Pero ahora sabemos más. Pocos entre nosotros argumentan hoy que la vigilancia de los mercados es suficiente contra el comportamiento oportunista. Muchos quieren ver esto, desde dentro y fuera del mundo académico, como un fallo de la teoría económica. Estoy completamente en desacuerdo con dicha conclusión. Por el contrario, el reconocer que los mercados existen en fundamentos creados por las instituciones –que un mercado libre no es lo mismo que un mercado no regulado- enriquece tanto la teoría como la práctica. Ahora debemos centrarnos en construir una teoría de las transacciones de mercado que esté más en línea con los fundamentos institucionales y regulatorios. Debemos también volver a la teoría de la regulación –tanto de empresas como de instituciones financieras- con vigor renovado y con una nueva visión a la luz de la experiencia actual. Una contribución importante y profunda de la disciplina de la economía es el hecho de que la avaricia no es buena o mala en abstracto. Cuando se enfoca hacia un comportamiento maximizador de beneficios, competitivo e innovador bajo la supervisión de leyes y regulación sólida, la avaricia funciona como motor de innovación y crecimiento económico. Pero si no es supervisada por parte de las instituciones y de la necesaria regulación, degenera en búsqueda de rentas, corrupción y crimen. Nuestra decisión colectiva consiste en gestionar la avaricia que muchos poseen inevitablemente en nuestra sociedad. La teoría económica es una guía acerca de cómo crear los sistemas de incentivos y estructuras de recompensa correctos para contener dicha avaricia y convertirla en una fuerza de progreso.

La tercera idea que también ha sido destruida por los recientes eventos es menos obvia. Y es una idea en la que yo creía fervientemente. Nuestra lógica y nuestros modelos sugerían que, incluso si no podíamos confiar en los individuos, especialmente en una situación de información imperfecta y ausencia de regulación, sí podíamos confiar en que las grandes empresas de toda la vida –compañías como Enron, Bear Stearn, Merrill Lynch o Lehman Brothers- se vigilarían a sí mismas y a sus empleados porque habían alcanzado suficiente “capital reputacional”. Nuestra fe en dichas grandes y vetustas organizaciones había temblado pero todavía estaba en pie tras el escándalo contable de Enron y otros gigantes a principios de la presente década. Puede que dicha fe haya sufrido ahora el golpe fatal.
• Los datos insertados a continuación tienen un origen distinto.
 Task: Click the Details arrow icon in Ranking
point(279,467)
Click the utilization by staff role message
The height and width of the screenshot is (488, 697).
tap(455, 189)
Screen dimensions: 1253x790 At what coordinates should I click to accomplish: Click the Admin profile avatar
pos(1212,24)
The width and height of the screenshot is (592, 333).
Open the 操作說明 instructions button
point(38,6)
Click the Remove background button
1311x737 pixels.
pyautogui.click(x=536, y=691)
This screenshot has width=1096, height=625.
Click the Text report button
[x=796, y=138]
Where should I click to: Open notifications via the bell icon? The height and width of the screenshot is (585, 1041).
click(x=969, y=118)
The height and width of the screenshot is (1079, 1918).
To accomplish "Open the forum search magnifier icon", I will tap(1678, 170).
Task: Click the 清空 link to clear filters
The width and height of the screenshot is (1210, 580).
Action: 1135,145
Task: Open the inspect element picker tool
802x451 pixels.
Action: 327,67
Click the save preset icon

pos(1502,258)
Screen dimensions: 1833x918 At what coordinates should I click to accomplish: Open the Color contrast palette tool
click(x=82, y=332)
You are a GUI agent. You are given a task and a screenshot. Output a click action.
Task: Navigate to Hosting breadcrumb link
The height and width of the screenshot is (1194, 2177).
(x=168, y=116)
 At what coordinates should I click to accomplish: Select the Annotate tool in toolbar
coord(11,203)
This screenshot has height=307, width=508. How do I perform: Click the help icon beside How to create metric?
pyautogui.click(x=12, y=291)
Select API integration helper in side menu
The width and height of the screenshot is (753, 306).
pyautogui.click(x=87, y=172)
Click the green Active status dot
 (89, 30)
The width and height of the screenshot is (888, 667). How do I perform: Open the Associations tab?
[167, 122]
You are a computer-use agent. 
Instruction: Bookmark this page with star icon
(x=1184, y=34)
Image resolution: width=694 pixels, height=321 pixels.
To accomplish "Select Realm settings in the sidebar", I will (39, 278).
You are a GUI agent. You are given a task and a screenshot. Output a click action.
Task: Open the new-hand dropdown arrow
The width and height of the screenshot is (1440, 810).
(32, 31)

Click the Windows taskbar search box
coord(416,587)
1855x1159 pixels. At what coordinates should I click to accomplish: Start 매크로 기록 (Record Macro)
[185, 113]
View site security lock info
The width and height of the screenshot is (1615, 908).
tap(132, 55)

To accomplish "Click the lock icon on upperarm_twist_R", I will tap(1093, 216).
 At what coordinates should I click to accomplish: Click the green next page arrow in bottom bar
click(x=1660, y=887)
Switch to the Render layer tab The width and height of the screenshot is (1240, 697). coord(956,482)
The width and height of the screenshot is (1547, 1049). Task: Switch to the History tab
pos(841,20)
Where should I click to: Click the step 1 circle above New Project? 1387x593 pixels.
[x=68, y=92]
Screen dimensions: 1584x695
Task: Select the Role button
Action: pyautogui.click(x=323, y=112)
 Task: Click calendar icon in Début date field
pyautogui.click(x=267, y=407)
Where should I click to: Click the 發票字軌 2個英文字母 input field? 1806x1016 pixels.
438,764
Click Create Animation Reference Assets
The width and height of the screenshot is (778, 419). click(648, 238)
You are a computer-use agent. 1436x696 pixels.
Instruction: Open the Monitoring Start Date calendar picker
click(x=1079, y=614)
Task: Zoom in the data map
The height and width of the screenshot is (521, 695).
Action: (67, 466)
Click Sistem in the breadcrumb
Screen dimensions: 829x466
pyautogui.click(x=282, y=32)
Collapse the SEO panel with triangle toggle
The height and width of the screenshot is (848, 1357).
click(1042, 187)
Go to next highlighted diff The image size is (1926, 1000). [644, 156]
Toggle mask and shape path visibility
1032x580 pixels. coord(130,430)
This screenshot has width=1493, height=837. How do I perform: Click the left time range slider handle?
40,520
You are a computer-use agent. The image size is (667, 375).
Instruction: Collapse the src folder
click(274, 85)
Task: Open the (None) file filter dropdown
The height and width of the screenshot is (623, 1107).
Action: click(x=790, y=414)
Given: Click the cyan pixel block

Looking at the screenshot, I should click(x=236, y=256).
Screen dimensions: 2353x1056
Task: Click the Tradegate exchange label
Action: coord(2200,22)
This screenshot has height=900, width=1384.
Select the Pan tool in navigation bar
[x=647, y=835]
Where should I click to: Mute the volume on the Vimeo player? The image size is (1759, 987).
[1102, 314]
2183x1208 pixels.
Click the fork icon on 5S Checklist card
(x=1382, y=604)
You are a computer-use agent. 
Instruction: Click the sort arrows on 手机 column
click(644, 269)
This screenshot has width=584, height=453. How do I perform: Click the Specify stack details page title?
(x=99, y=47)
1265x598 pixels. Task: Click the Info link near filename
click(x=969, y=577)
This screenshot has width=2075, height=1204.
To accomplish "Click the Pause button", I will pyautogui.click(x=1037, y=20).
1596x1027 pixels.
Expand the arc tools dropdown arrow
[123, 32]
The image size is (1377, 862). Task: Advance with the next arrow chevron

Nuestra confianza en la capacidad de autovigilancia de las organizaciones ignoraba dos dificultades críticas. La primera es que, incluso en las empresas, el seguimiento lo llevan a cabo individuos: directores ejecutivos, gerentes y contables. Y, del mismo modo en que no deberíamos haber confiado ciegamente en los incentivos de corredores de bolsa dispuestos a asumir riesgos astronómicos de los cuales no iban a ser los responsables últimos, no deberíamos haber puesto nuestra fe en la vigilancia de unos individuos por parte de otros sólo porque formaban parte de grandes organizaciones. La segunda consecuencia es aún más perturbadora para nuestra forma de ver el mundo: la vigilancia basada en la reputación requiere que los errores sean castigados severamente. Pero la escasez de capital específico y de saber hacer implica que dichos castigos no son generalmente muy creíbles. El argumento intelectual para el salvamento del sistema financiero en otoño de 2008 ha sido que las organizaciones claramente responsables de los problemas actuales debían ser salvadas de todos modos porque son las únicas con el capital específico necesario para sacarnos de esta situación. No es un argumento inválido, pero tampoco es el único argumento. Mientras los incentivos para comprometer la integridad, sacrificar la calidad y tomar riesgos innecesarios estén ahí, la mayoría de las empresas actuarán del mismo modo. Y, puesto que la desaparición de habilidades específicas, capital y conocimiento que el castigo crearía un coste demasiado alto para la sociedad, cualquier tipo de castigo pierde su efectividad y credibilidad.

Las lecciones para nuestra forma de pensar que siguen a estas reflexiones son dos. En primer lugar, necesitamos replantearnos el papel de la reputación de las empresas en las transacciones de mercado teniendo en cuenta las condiciones de equilibrio –el valor que proporciona la escasez de las habilidades y experiencia cuando la reputación de muchos de ellos falla simultáneamente-. Segundo, hemos de volver sobre las cuestiones clave de la economía de las organizaciones, de modo que la reputación de las empresas se derive del comportamiento e interacciones de sus directores, gerentes y empleados, en vez del enfoque del hipotético agente principal que maximiza el valor actual neto descontado de la empresa.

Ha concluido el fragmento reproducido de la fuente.